▸ Supplied entries:
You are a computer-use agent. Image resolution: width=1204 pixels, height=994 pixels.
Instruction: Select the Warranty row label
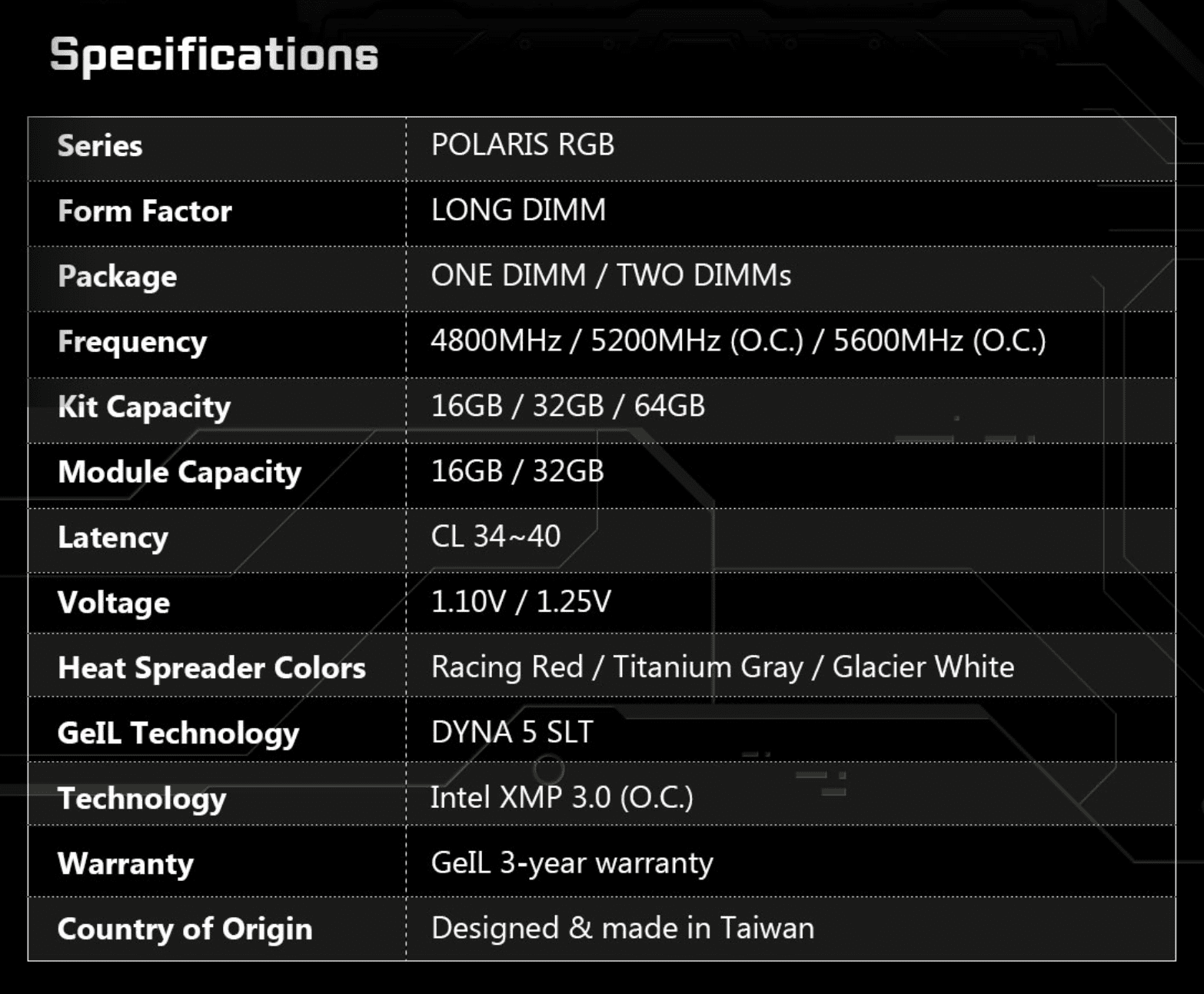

...

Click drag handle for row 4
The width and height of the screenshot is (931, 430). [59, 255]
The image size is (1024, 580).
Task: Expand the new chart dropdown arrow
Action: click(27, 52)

...

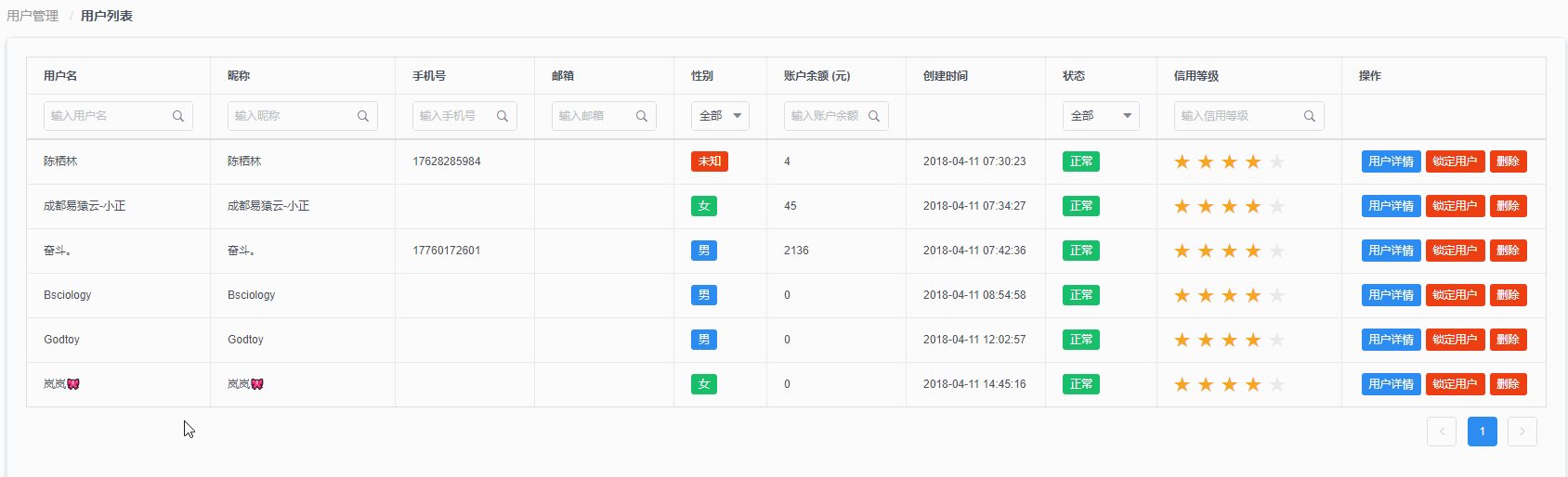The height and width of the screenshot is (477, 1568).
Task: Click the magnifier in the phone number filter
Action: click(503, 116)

▸ Prompt: Reproduce word for word the material above, beginning with the line that contains "You are a computer-use" and ending with the line that contains "Instruction: Select the Warranty row label".

▸ Expected answer:
You are a computer-use agent. Image resolution: width=1204 pixels, height=994 pixels.
Instruction: Select the Warranty row label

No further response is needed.